Parish close is a translation of the French term enclos paroissial. It refers to a number of locations in Brittany, mainly though not exclusively in the historic diocese of Léon, corresponding roughly to the northern half of the department of Finistère. These feature an elaborately decorated parish church surrounded by an entirely walled churchyard, and date from the 16th and 17th centuries.

==The term==

The term enclos paroissial seems self-explanatory, but can seem a false friend to the English, especially British English, reader. Cathedral closes are an important feature of urban architecture in Britain and it is easy to assume that a parish close is simply smaller but analogous. Cathedral closes include many residential and administrative buildings, as well as the church. Parish closes are entirely cultic in character. The walled churchyard surrounds only buildings and structures designed for worship – the church, the calvary, and sometimes an ossuary or charnel house.

==Origins and history==

There is a tradition of sacred enclosures with marked boundaries (fanum) in Celtic polytheism. This reflected a pre-occupation with well-defined sacred features, particularly springs and groves. After the arrival of Christianity, many older traditions and cultural traits persisted within the new religion. The place-name element lan or llan, now taken to signify a church, originally signified an enclosure. In all Brythonic Celtic areas, there was a strong association between church enclosures and specific saints, often of a very particular local character. Whatever the persistence of older themes and styles, the parish closes of Brittany took their present form in the early modern period, over a millennium after the region was thoroughly Christianized.

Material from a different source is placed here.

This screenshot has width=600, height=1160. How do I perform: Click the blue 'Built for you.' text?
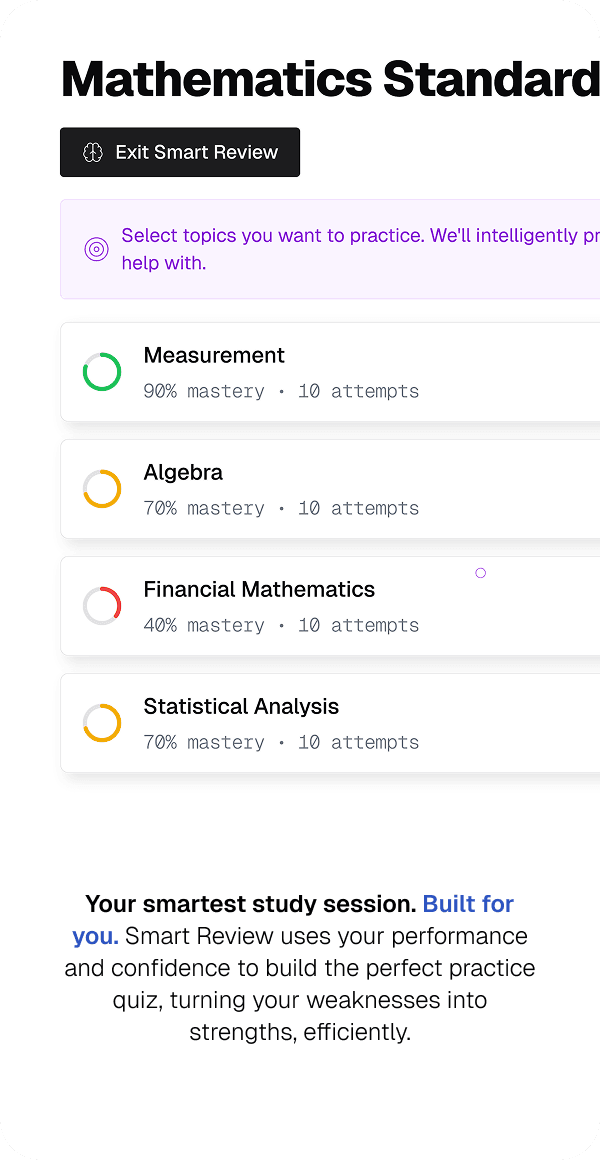coord(468,903)
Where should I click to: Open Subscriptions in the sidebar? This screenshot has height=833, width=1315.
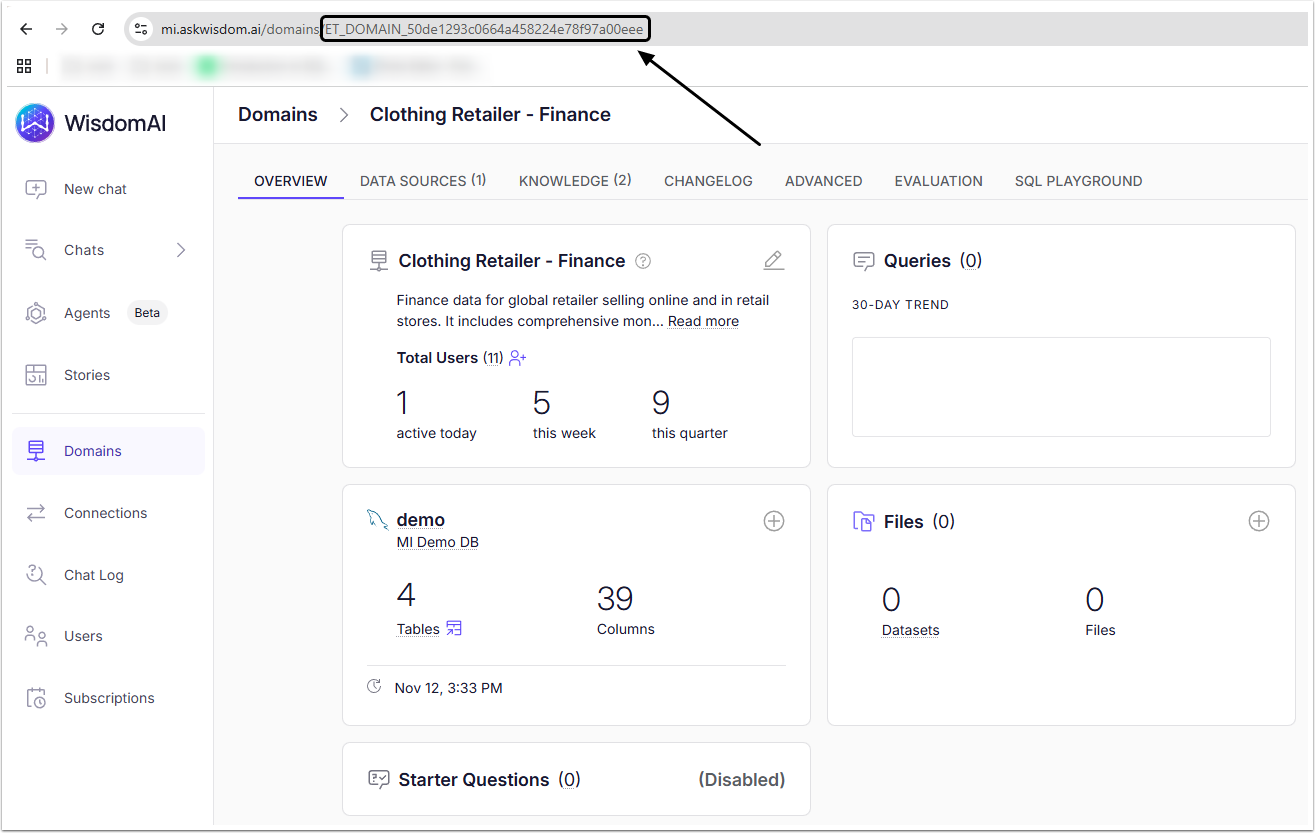[x=109, y=698]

A major factor in permitting the elaboration of parish closes was the relative prosperity of Finistère in the 16th century. This was built on the maritime competition and constant warfare that plagued much of Western Europe in this period. A group of parishes, just inland, benefited hugely from supplying the ports with the hemp and linen needed to rig ships, as well as food, clothing, and other supplies. This allowed them to engage in friendly civic competition with each other, constructing and embellishing closes that were displayed most effectively during the periodic pardons, which attracted pilgrims from all over Brittany and beyond.

The majority of the churches were substantially built in the 16th century and most of the calvaries are of the same period. Throughout the 17th century, the already-impressive churches were embellished with sculpture and decoration, much of it polychrome, turning them into rich and complex exhibitions of Catholic iconography, mostly Baroque in style.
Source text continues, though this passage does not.